Meet New Federal Zero Trust Mandate with an ICAM-focused architecture developed by Saviynt, Microsoft, and OCG Federal
Lately, it seems like everyone is talking about Zero Trust — and for a good reason. It is a strategy, mindset, and architecture that provides a dynamic way to protect against external cyber threats and insider threats.
The rising concern about cybersecurity breaches is nothing new, but recent events have highlighted the urgent need to adopt new strategies to secure the public sector. Breaches are growing by the day and becoming substantially more damaging — both in impact and disruption. Worse, they stand to put federal agencies’ missions at risk as they aim to exfiltrate data and halt critical operations. That’s why it is imperative to understand that there are two crucial elements of most breaches: a combination of credential compromise and privilege escalation.
Today, we’ll explore the move to Zero Trust using your existing security technology (and new identity solutions) to address these challenges head-on with an ICAM-focused Zero Trust reference architecture developed by Saviynt, Microsoft, and OCG Federal.
Zero Trust and the Impact of the Cyber Executive Order
Zero Trust is more than any one technology. And to fully embrace it, you’ll need to redefine your entire approach to identity and security to protect your people, IT infrastructure, and sensitive assets.
In short, Zero Trust moves from implicit trust to a continuous re-evaluation of risk and trust levels that protects the entire IT ecosystem, accelerates digital transformation, and secures the remote workforce. In practice, it translates into security architecture and a series of process improvements that start with a simple assumption: Act as if a breach is imminent or already occurred.
The recent Executive Order on Improving the Nation’s Cybersecurity demonstrates a welcomed focus on cybersecurity as a national security issue. Cyber threat actors — both nation-state and criminal — are direct threats to society and individuals alike. The Executive Order (EO) focused on several key areas:
- Improving the collaboration between the Federal government and the private sector
- Leveraging cloud services such as Software as a Service (SaaS), Infrastructure as a Service (IaaS), and Platform as a Service (PaaS)
- Implementing a Zero Trust Architecture
- Software supply chain security
Moving to a Zero Trust Identity Architecture
Embracing Zero Trust at your agency requires adopting “identity” as the new security perimeter. In doing this, you don’t necessarily have to replace any existing technologies. Instead, you can leverage existing technology and bolster your security posture with a pivot towards “Least Privilege and Cyber Risk Reduction.”

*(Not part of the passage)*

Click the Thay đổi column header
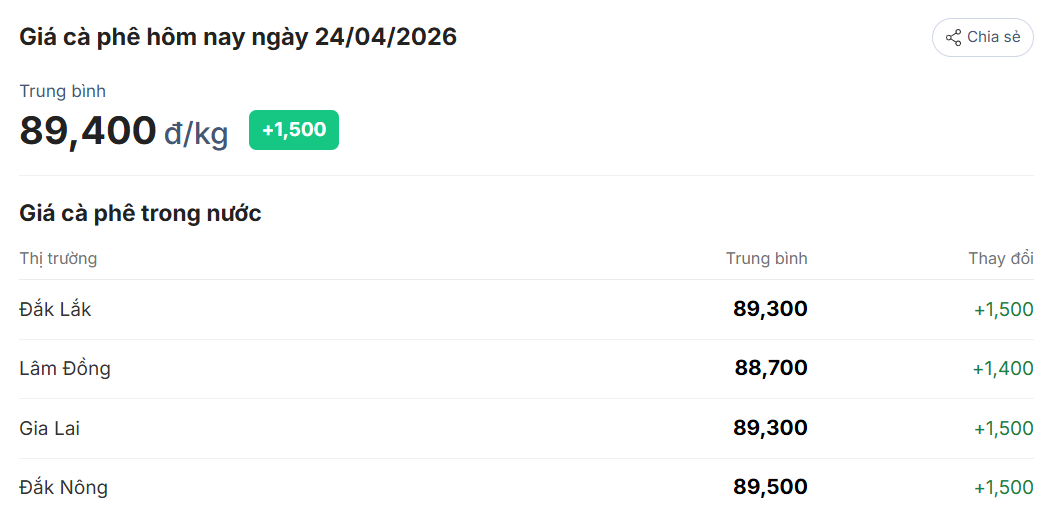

Zero Trust Identity is the practical application of identity to support and strengthen Zero Trust principles — and requires a continuous risk and trust assessment every time access is attempted using contextual identity information to inform and optimize access policies. This also supports the principle of least privilege and granting access to the right entities, for the right reasons, for the right amount of time.
In the recent executive order, the Administration outlines its position on Zero Trust Architectures, including the security controls and access processes that agencies must implement to meet the mandate.
In practice, this means your agency needs to implement the following steps:
- Eliminate implicit trust across elements, nodes or services and adopt continuous verification
- Adopt Just-Enough access capabilities to ensure on the bare minimum access is granted to complete a job
- Implement granular, risk-based controls and security automation to protect data and infrastructure from threats in real-time
- Apply the principle of least privilege for every access decision and deny access to resources based on the combination of several risk attributes.
Embracing Least-Privileged Access
With identity as your new security perimeter, you can execute the second part of a successful Zero Trust strategy, which is the concept of “least-privileged access.”
Let’s start by agreeing on the fact that you cannot govern what you cannot see. Let’s also point out the fact that the traditional access request or user provisioning process lacks in its ability to show operators potential risks they may be allowing or potential toxic combinations of access. As the EO states, “users’ access should be based on allowing full access but only to the bare minimum they need to perform their jobs”. Pivoting to least privilege with continuous monitoring and ongoing governance is a critical component of Cyber Risk reduction.
Implement New ICAM-Focused Zero Trust Architecture
OCG Federal, Saviynt and Microsoft have developed an ICAM-focused Zero Trust reference architecture so organizations can move in these directions. The reference architecture leverages critical pre-integrated capabilities available in Microsoft and Saviynt to provide a modern identity infrastructure. It leverages Azure Active Directory (AAD) as the single authoritative identity store.
Agencies that use Microsoft M365 are already utilizing this identity store as their authoritative identity source for Microsoft cloud services.